**Given task:** Report each line of the records that contains the word "height".

## start

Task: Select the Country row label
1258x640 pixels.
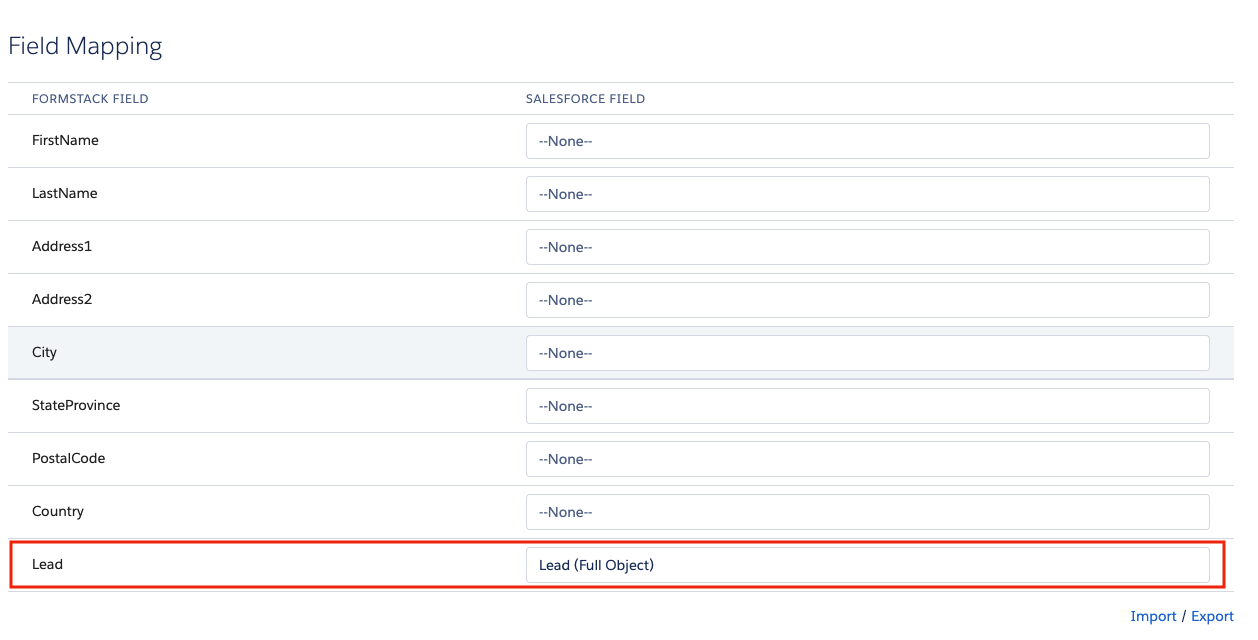Action: point(58,512)
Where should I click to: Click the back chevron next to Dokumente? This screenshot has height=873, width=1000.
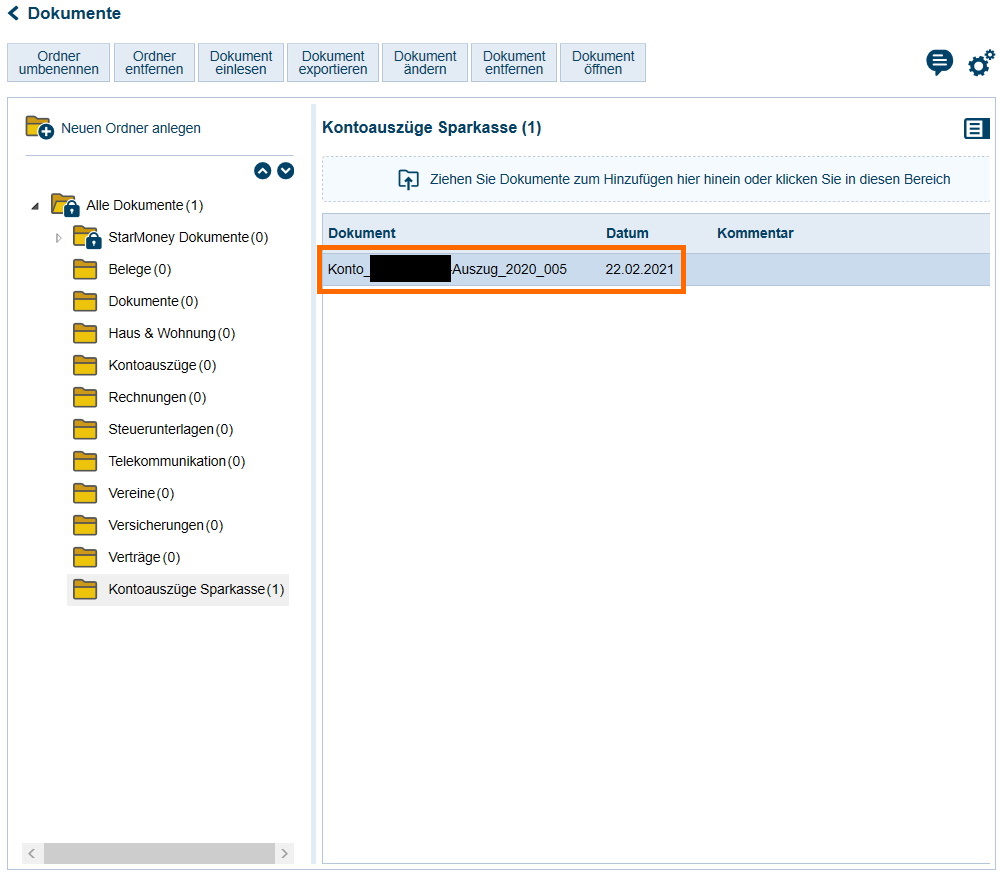(13, 14)
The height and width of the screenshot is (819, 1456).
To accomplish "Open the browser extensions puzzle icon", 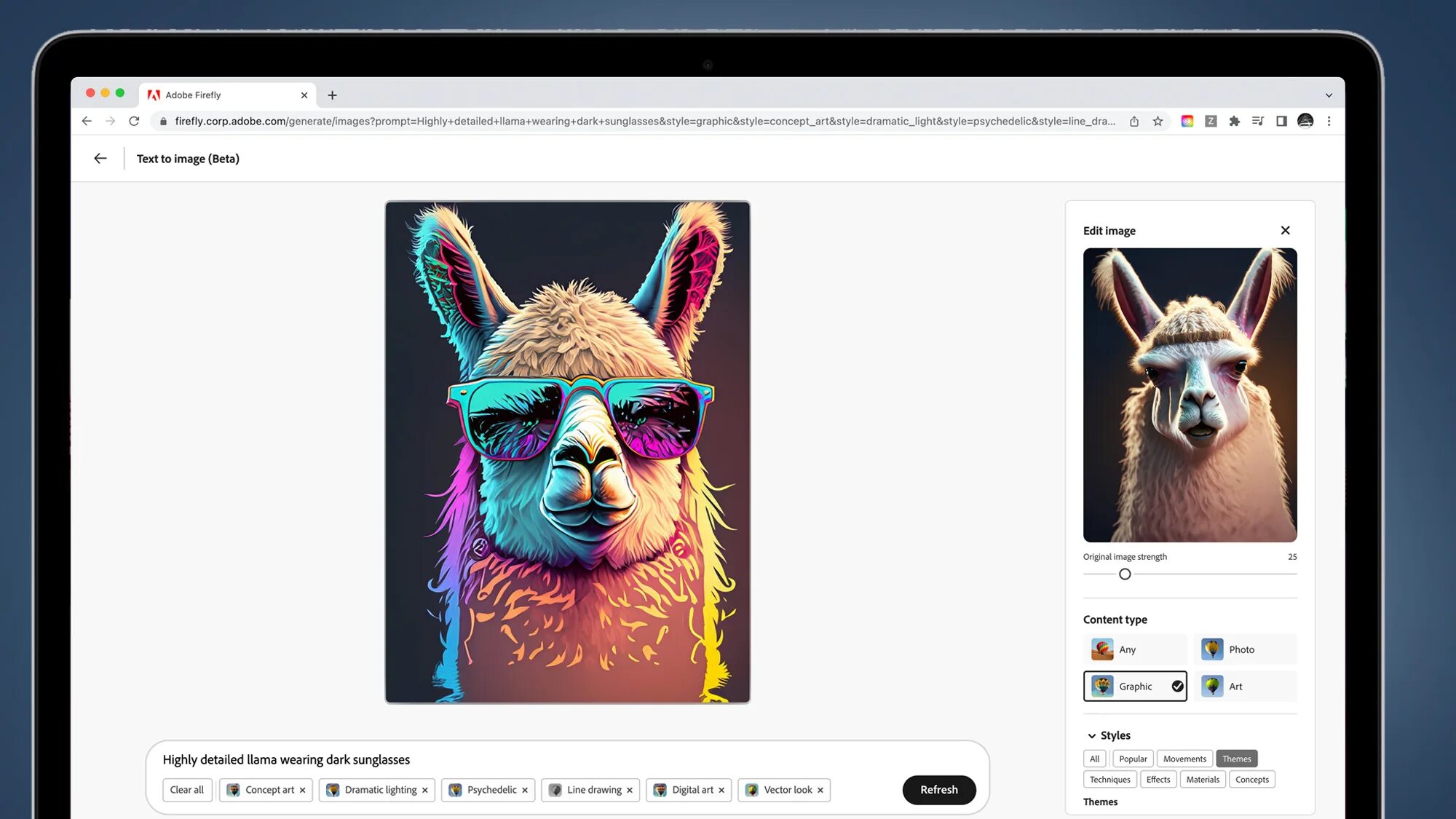I will click(x=1234, y=122).
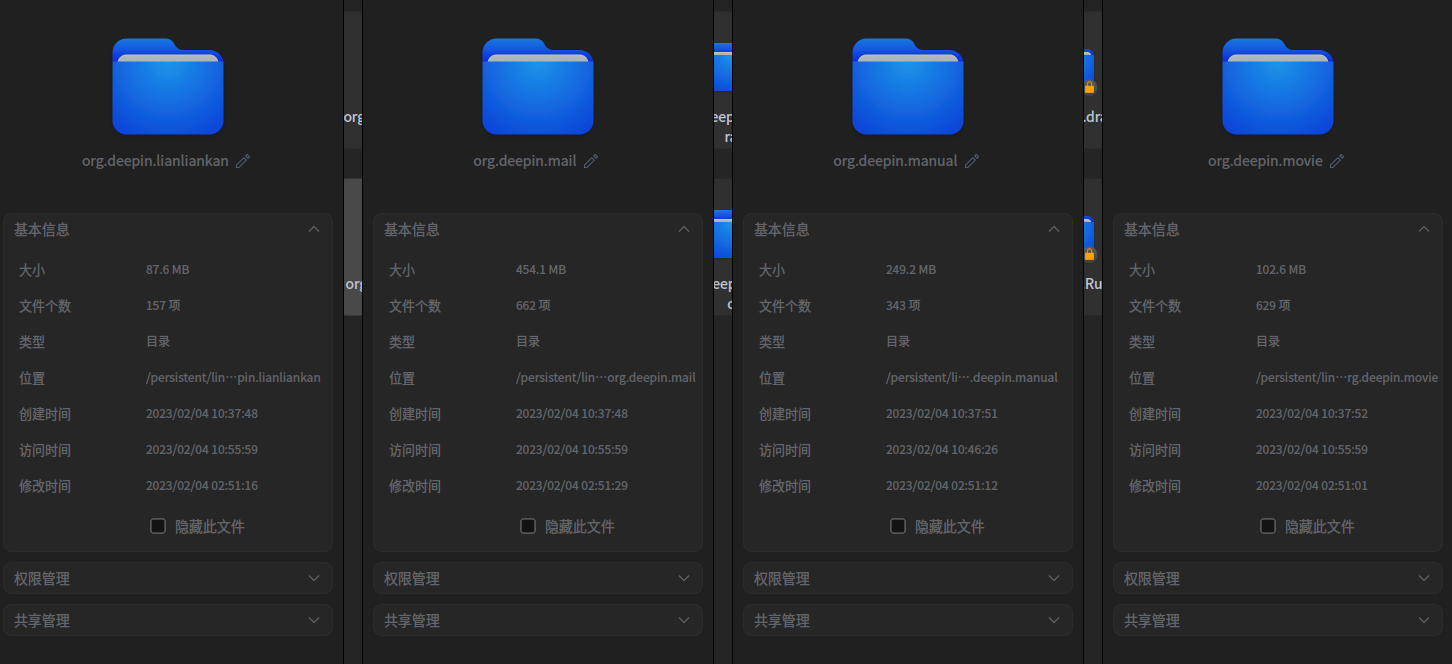
Task: Check 隐藏此文件 for org.deepin.mail
Action: (527, 525)
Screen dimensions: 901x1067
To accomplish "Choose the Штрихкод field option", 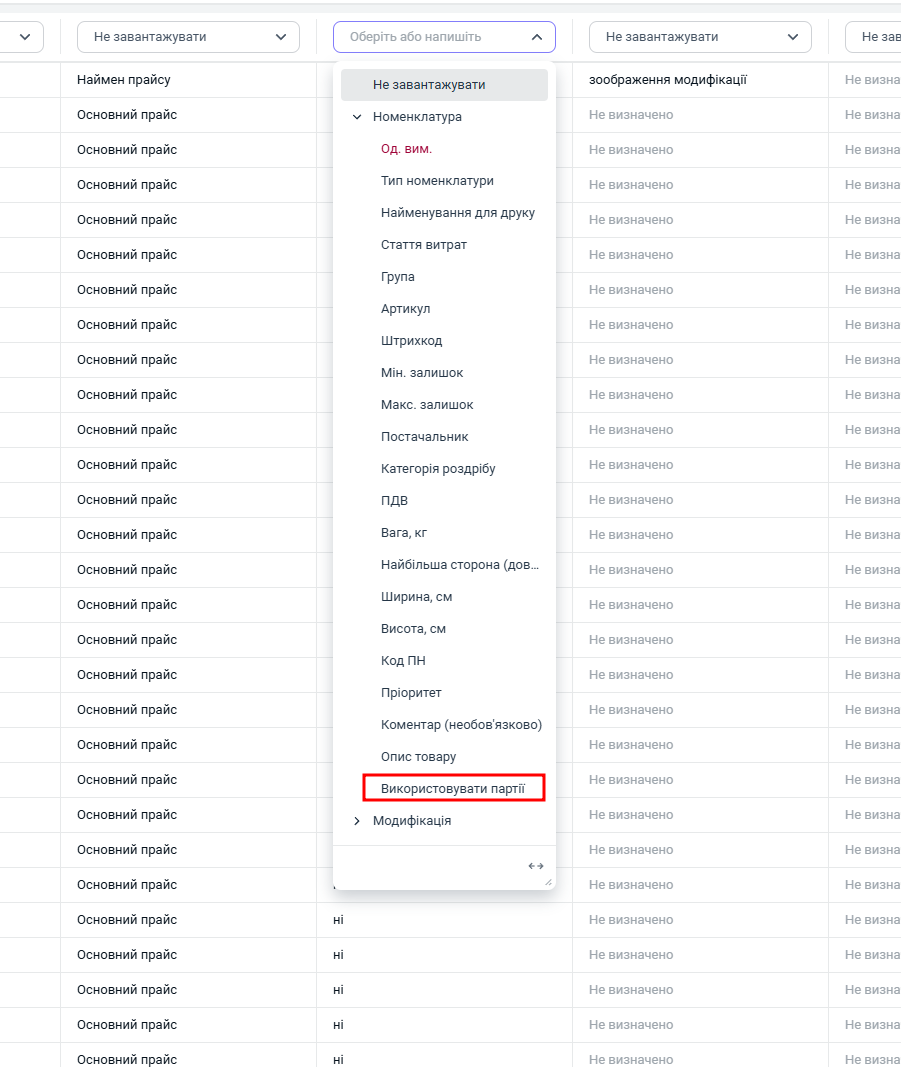I will tap(412, 341).
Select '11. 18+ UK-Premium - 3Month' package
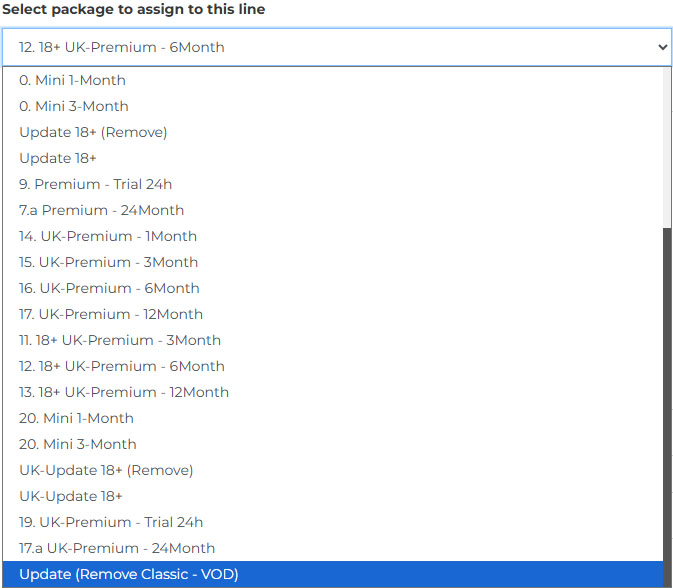 [x=120, y=340]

## end

**Solution for this task:**
Where should I click to: Click the back chevron next to Dokumente? This screenshot has height=873, width=1000.
The height and width of the screenshot is (819, 1456).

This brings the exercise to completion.